昔、(ひょっとすると大阪ローカルで)はやった「ヤンキーの兄ちゃんの歌」の一節です。ヤンキーというのはもちろんアメリカ人のことでも大リーグのことでもなくまあ町にたむろしている不良、といった意味とお考えください。
うんこ座りとは、和式便所で用を足すときの姿勢です。彼らはこういうしんどい恰好で長時間あっちこっちで座り込んでいました。
このとき股関節と膝関節は「屈曲」しています。
前回書きましたようにケータイやゲーム機などで目を酷使しますと腸腰筋が伸びなくなります。この筋肉は股関節を屈曲させる働きをしますから、股関節がちゃんと伸びなくなる、と言い換えても同じです。イガク的にいえば股関節の屈曲拘縮、ということになります。

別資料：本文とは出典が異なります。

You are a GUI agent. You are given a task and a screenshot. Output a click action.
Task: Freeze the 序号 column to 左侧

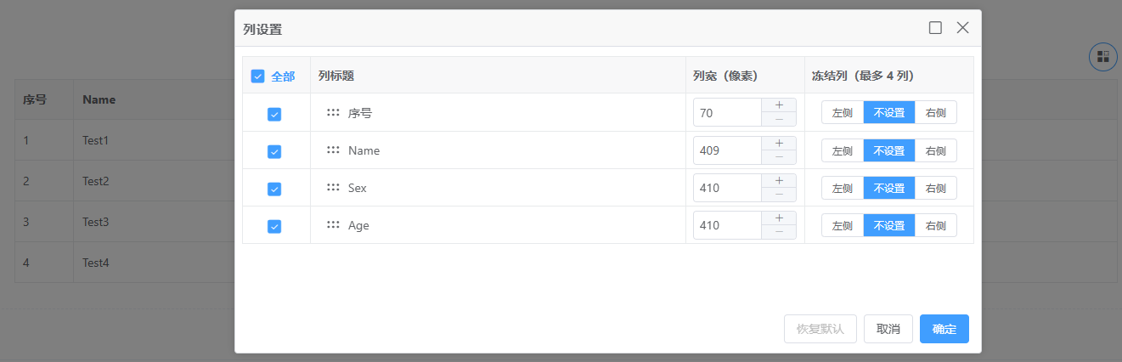(x=843, y=113)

つまり、簡単に言ってしまえばケータイやゲームで目を酷使する子は「うんこ座り」が楽な姿勢となります。
そんな奴おるかい、という話ですが実は隠れうんこ座りは結構いるのですよ。教室に。
教室で授業を受ける時のように椅子に座ってみてください。そのままの姿勢で(足の裏を床につけたまま)股関節を曲げていって下さい。上体が前に傾きますね。
反対に上体をまっすぐにして股関節を曲げていって下さい。椅子の上で「体育座り」するみたいな変な姿勢になりますね。
机に突っ伏した姿勢、片膝(あるいは両膝)を曲げて抱え込んだような姿勢。実はこういう姿勢で講義を聞く子はすごい多いです。彼ら(真面目な学生も多いのですが)の姿勢はあらたな「うんこ座り」です。
若者だけではないようです。以前、私が小学校の時の担任の先生にお会いしたときにこの姿勢の歪みの話をしました。先生はハタと膝を打って「おるおる、そういう子。いっぱいいてるよ。」と言われました。そういう姿勢の子はやっぱり家でもゲームばっかりしていたりするようです。
人間というのは実に絶妙にバランスを取って生活しています。だからそのバランスを崩されると必死に修正しようとします。そのためにエネルギーを消費してしまって勉強どころではなくなる、ということのようです。
「愚民教育」であるところのゆとり教育が、エリートとして選別された子以外の学力を意図的に下げるようにデザインされていたのは前回書いた通りです。
「ほれ、ゲームやっとけ。ケータイ見とけ。勉強なんかせんでもいいからな。」というのがゆとり教育の究極のスタイルなのでしょう。
股関節がちゃんと伸びなければお尻が後ろに出っ張り、顎を突き出した姿勢になります。実はこの姿勢、昔話題となった「戸塚ヨットスクール」に入校してくる子供の身体的特徴として戸塚宏先生があげておられる姿勢とぴったり一致します。
ちなみに冒頭に挙げた「ヤンキーの兄ちゃんの歌」がはやったちょうどそのころに家庭用のテレビゲーム機が出現しています。偶然でしょうか。